Bangladesh has made huge strides in the past two decades in growing its economy and fighting poverty. Investments in garment manufacturing have provided jobs for tens of millions of workers, mostly women. Exports of apparel and related products account for more than 80 percent of its exports.
However, with fuel costs so high, authorities shut diesel-run power plants that produced at least 6 percent of total production, cutting daily power generation by 1,500 megawatts and disrupting manufacturing.
Imports in the last fiscal year, ending in June, rose to US$84 billion, while exports have fluctuated, leaving a record current account deficit of US$17 billion.
Deadlines are fast approaching for repaying foreign loans related to at least 20 mega infrastructure projects, including the US$3.6 billion River Padma bridge built by China, and a nuclear power plant mostly funded by Russia.
Experts have said that Bangladesh needs to prepare for ramped-up repayment schedules in 2024 and 2026.
In a move economists view as a precautionary measure, Bangladesh in July sought a US$4.5 billion IMF loan, becoming the third country in South Asia to recently seek its help after Sri Lanka and Pakistan.

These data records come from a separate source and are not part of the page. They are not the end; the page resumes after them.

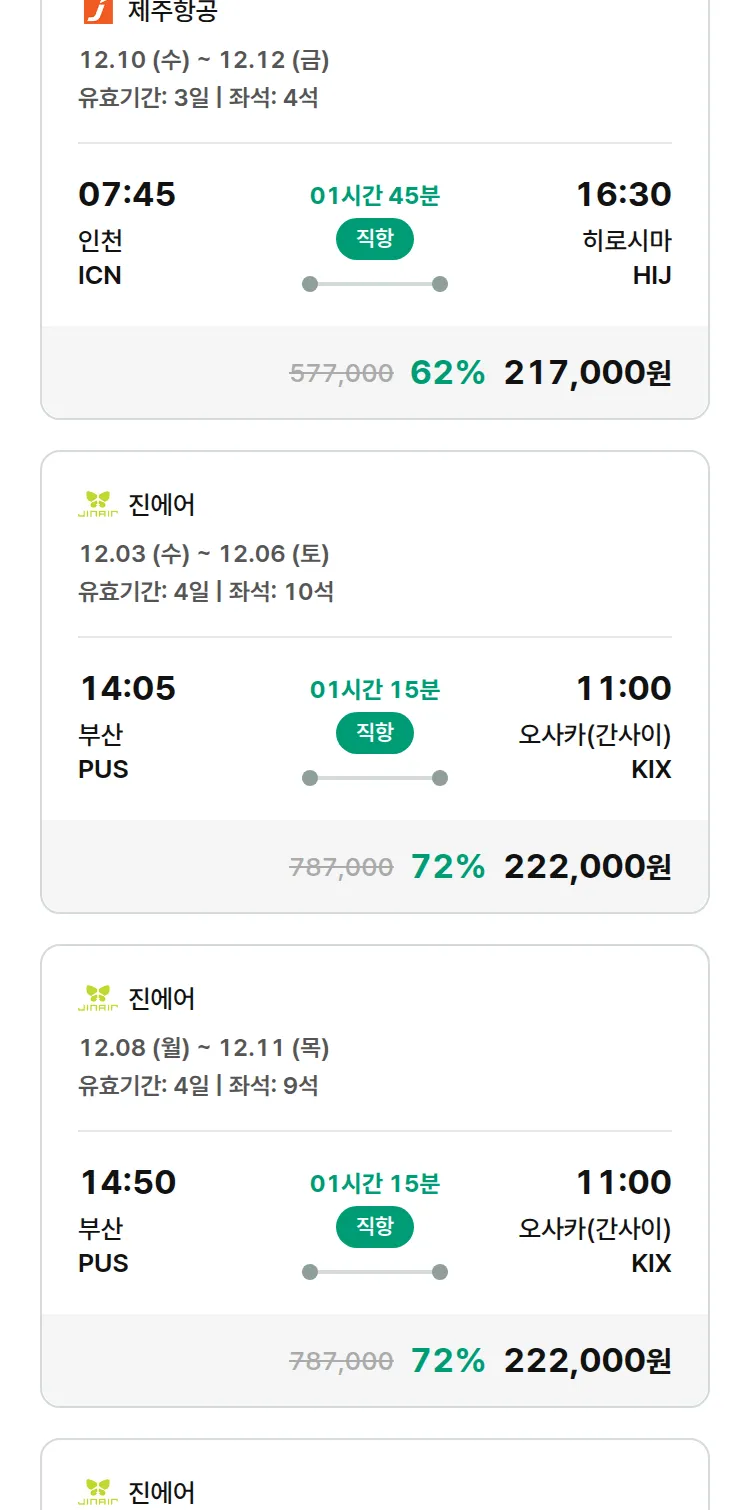The image size is (750, 1510).
Task: Select 222,000원 fare for 12.08 flight
Action: (587, 1361)
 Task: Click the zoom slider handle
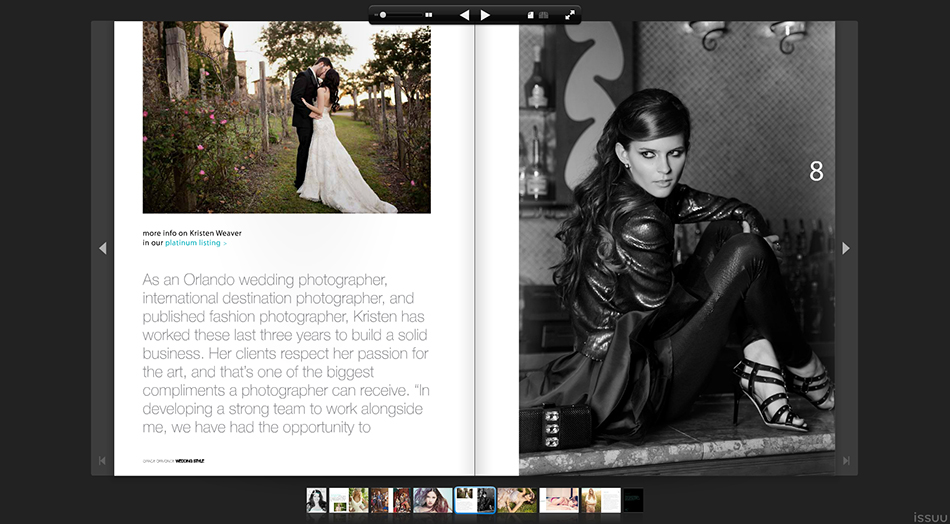point(383,15)
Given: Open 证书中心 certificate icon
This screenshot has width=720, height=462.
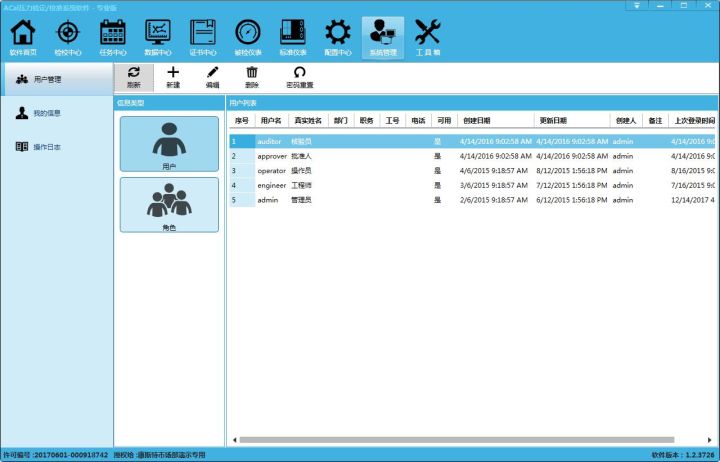Looking at the screenshot, I should [203, 37].
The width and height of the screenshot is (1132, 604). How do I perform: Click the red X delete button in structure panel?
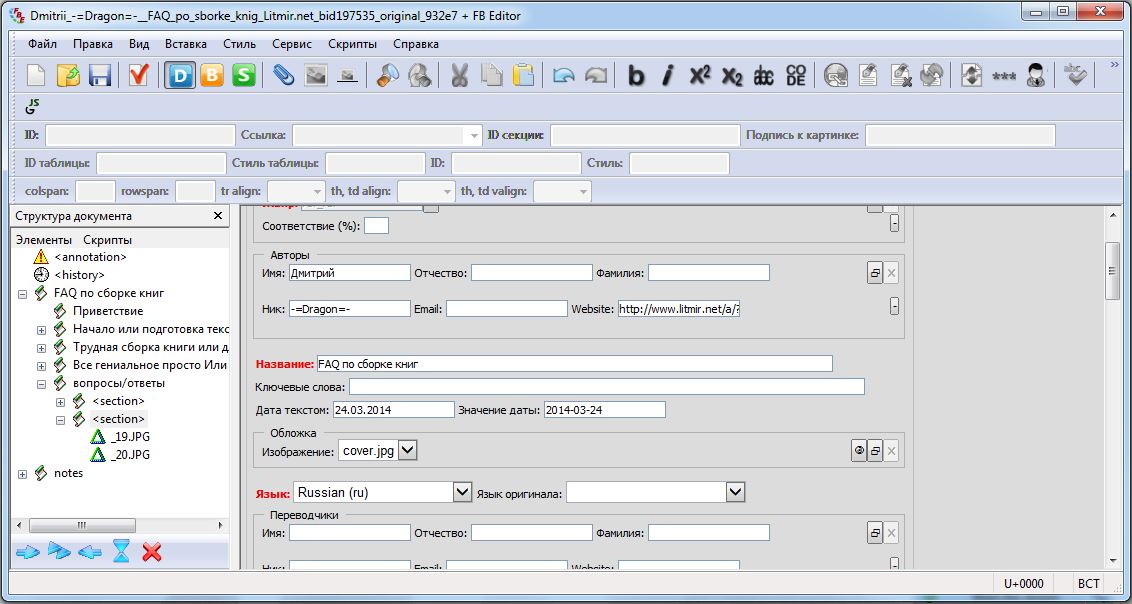[152, 551]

Bangladesh’s foreign reserves have been falling, potentially undermining its ability to meet its loan obligations. By Wednesday they had dropped to US$36.9 billion from US$45.5 billion a year earlier, according to the central bank.

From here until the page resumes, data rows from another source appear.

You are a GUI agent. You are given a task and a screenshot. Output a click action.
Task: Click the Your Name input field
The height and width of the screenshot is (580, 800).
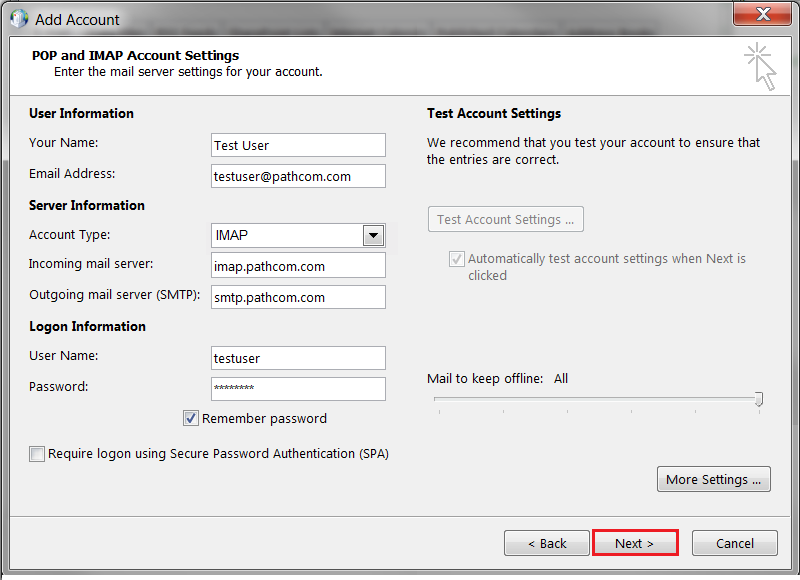[x=297, y=145]
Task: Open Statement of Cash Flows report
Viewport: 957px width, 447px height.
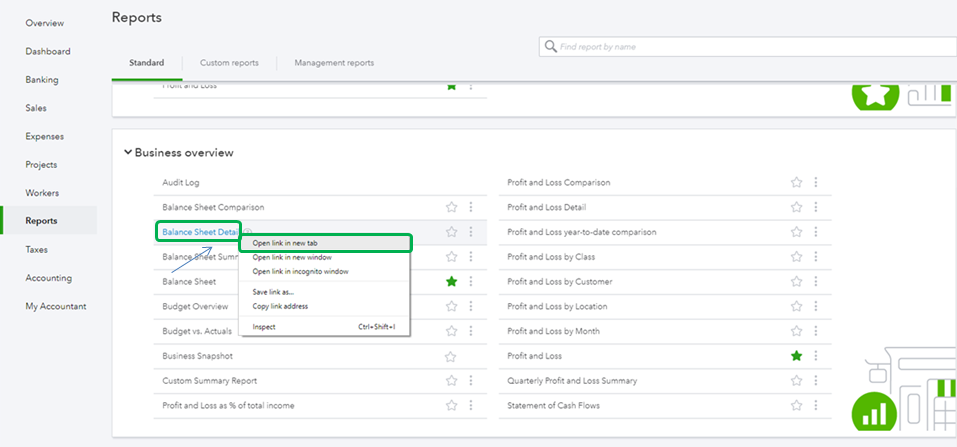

Usable foreign reserves would be about US$30 billion, said Zahid Hussain, a former chief economist of the World Bank’s Dhaka office.
“I would not say this is a crisis situation. This is still enough to meet three months of imports, three and half months of imports, but it also means that you do not have a lot of room for maneuvering on the reserve front,” he said.
Still, despite what some economists say is excessive spending on some costly projects, Bangladesh is better equipped to weather hard times than some other countries in the region.
Its farm sector — tea, rice and jute are major exports — is an effective “shock absorber,” and its economy, four to five times larger than Sri Lanka’s, is less vulnerable to outside calamities, such as a downturn in tourism.
The economy is forecast to grow at a 6.6 percent pace this fiscal year, according to the Asia Development Bank’s latest forecast, and the country’s total debt is still relatively small.
“I think in the current context, the most important difference between Sri Lanka and Bangladesh is the debt burden, particularly the external debt,” Hussain said.
Bangladesh’s external debt is under 20 percent of its gross domestic product, while Sri Lanka’s was about 126 percent in this year’s first quarter.
Waiting in a line to buy subsidized food, 48-year-old Mohammed Jamal said he was not feeling such leeway for his own family.
“It has become unbearable trying to maintain our standard of living,” Jamal said. “Prices are just out of reach for the common people. It’s tough living this way.”